Davetlerde, kokteyllerde tebaalarıyla boy gösteren bu zevatlara imrenerek bakar yurdum insanı. Onlar içerde sefahatta iken, kapı önünde, yağmuru, çamuru ve açlığı bir kenara koyarak bekleyen, aynı yurdum insanı tarafından fark edilmez bile. Dilerim fark etmezler ayrıca. Çünkü “bilgililer ilgisiz, ilgililer çaresiz…”
İşte Türkiyede gazetecilik gerçeği...[/left]
Bu başlığı okuyunca içeride asparagas olduğunu düşündüm. İşte varın siz düşünün gazeteciliğin ne boyuta ulaştığını. Geleceğin gazetecisiyim evet. Tek kişilik ordu kavramı saçma gelir kulağa ama gazetecilik denince gerçek haber, tarafsız yorum ve önyargısız yaklaşım anlarım ben. Umarım gelecekte okuma ihtimaliniz olan yazılarımda bunları tekrar dile getirebilirim. Tabii dayatmalar, yıldırmalar vs vs gibi etkenlerden sıyrılabilirsem.
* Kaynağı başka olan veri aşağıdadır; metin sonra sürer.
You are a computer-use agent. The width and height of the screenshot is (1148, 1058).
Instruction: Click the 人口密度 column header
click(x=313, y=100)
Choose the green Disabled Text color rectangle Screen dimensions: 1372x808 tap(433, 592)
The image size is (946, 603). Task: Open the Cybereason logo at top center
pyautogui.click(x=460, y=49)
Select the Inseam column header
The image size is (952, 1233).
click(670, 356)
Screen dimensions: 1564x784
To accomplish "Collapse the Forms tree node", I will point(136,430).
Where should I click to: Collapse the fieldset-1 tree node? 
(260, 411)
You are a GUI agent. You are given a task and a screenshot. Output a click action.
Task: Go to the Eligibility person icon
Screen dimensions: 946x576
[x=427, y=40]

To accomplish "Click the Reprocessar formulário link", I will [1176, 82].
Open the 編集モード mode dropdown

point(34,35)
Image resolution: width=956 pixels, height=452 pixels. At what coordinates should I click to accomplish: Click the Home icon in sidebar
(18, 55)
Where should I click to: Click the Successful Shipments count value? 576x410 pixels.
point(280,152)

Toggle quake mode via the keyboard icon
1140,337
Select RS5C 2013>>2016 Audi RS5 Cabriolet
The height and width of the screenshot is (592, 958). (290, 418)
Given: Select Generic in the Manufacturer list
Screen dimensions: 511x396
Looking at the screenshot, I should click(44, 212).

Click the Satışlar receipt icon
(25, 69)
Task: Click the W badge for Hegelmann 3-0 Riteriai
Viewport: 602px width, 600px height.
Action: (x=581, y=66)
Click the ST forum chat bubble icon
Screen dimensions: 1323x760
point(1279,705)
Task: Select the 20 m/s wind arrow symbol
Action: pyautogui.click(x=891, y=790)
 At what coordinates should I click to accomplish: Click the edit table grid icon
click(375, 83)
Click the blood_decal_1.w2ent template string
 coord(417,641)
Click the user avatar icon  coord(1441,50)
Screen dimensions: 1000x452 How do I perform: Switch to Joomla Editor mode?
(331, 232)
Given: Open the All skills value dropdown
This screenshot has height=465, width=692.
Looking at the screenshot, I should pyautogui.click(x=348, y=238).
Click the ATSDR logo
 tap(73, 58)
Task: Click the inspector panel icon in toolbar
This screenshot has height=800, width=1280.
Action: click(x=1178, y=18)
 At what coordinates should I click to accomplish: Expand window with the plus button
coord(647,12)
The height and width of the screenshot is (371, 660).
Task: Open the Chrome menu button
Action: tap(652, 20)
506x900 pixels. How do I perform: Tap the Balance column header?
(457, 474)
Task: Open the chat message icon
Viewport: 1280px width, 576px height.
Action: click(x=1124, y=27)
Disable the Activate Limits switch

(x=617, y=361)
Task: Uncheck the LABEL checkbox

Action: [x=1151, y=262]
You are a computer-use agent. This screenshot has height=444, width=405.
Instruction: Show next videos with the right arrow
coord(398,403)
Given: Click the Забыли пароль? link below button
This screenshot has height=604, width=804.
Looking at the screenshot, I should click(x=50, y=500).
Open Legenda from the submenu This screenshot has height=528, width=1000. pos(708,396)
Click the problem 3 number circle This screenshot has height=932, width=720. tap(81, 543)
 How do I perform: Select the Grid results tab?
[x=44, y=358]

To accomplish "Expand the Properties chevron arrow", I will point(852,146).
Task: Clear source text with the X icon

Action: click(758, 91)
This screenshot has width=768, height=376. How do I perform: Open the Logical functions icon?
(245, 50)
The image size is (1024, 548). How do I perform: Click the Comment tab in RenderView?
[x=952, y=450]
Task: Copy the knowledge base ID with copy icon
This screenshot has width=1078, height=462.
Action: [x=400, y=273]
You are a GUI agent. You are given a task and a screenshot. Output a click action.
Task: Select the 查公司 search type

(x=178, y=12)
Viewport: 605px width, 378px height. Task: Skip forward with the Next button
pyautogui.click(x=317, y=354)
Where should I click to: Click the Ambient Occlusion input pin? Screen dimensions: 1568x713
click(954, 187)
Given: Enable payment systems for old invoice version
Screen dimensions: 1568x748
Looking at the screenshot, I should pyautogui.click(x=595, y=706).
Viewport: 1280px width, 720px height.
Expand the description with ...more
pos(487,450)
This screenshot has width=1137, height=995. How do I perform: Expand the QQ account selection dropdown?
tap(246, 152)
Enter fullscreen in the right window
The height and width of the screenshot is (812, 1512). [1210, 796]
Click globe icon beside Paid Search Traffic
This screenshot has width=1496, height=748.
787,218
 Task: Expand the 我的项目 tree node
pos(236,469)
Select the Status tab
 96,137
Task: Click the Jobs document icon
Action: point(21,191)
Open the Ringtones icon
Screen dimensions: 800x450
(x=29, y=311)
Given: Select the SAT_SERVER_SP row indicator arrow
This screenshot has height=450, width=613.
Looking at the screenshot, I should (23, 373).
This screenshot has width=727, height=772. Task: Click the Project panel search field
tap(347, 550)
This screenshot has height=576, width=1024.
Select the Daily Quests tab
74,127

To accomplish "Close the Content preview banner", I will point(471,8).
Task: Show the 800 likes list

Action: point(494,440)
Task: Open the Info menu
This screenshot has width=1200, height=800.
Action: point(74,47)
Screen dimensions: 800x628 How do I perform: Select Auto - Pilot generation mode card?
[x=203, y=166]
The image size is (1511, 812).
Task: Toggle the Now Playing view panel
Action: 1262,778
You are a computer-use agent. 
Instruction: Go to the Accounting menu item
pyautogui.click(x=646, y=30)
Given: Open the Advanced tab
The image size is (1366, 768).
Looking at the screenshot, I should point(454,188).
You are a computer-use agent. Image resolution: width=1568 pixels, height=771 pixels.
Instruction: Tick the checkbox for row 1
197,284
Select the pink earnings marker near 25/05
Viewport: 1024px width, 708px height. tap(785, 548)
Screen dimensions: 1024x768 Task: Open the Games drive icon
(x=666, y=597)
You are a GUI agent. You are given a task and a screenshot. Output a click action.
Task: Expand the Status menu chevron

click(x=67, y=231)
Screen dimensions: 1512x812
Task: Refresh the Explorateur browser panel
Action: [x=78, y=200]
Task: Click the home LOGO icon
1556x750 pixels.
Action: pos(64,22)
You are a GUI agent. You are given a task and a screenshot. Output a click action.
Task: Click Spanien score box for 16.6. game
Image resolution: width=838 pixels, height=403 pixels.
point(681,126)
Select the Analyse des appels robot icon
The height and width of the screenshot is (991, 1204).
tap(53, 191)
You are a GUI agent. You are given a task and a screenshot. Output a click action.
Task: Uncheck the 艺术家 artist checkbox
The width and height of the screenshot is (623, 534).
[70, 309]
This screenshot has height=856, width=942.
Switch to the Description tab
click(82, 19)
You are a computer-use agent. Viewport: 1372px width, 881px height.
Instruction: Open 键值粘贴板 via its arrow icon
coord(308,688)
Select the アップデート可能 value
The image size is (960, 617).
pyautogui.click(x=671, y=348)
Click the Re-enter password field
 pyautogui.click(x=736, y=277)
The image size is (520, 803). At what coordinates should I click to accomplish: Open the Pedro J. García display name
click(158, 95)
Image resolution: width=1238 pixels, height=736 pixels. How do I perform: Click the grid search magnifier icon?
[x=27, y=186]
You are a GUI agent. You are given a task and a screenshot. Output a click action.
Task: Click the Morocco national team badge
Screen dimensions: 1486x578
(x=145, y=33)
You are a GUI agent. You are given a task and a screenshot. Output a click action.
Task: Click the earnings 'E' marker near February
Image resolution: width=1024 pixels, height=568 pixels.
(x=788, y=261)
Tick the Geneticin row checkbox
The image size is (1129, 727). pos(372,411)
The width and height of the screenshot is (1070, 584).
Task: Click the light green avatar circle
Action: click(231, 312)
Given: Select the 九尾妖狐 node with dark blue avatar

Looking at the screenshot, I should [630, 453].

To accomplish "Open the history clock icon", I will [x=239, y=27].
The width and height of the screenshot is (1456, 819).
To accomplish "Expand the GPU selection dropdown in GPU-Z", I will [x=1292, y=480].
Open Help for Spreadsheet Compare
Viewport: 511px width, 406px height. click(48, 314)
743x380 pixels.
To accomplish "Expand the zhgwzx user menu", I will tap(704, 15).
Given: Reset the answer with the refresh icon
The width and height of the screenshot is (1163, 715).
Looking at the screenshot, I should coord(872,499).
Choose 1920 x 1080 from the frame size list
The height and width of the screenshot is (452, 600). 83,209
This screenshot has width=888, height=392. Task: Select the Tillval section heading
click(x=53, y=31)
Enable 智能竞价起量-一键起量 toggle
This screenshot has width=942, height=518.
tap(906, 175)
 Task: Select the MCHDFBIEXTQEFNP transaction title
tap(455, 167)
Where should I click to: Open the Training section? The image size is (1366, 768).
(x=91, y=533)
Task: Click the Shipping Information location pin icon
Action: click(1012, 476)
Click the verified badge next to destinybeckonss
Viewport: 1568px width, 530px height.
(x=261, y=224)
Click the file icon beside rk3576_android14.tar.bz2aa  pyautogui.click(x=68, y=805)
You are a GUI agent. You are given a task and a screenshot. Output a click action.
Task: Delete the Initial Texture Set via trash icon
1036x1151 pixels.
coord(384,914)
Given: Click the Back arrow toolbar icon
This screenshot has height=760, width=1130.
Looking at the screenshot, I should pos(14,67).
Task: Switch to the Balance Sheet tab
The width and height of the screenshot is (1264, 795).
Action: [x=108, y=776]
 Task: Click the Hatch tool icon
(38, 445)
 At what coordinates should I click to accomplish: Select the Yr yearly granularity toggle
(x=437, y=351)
Medyayı her daim eleştirdim, görselveya yazılı olsun; medya gerçekten büyük bir güç ve ne derse o oluyor maalesef. İnsanların gözünü açmak da kapatmak da medyanın işi. Tüm bu gerçekleri bile bile gazetecilik mesleğine atılmak ya da yan dallarından birinde çalışmak gerçekten zor. Ama diyorum ki dürüst insan dürüst gazetecilik.
Alamut, ince bir konuya deginmissin. Gazetecilik zor zenaat ülkemizde. Ki cok degerli bir meslek olmasina karsilik. Cünkü; toplum onlarin sayesinde bilgileniyor.
Hele ki böyle bir meslekte, calismalarin basarisini alabilmek.. Zor..
Bir de yapilan calismalarin boyutlari geliyor akla..
Umarim Türkiye' deki bu gercek, zor da olsa degisir!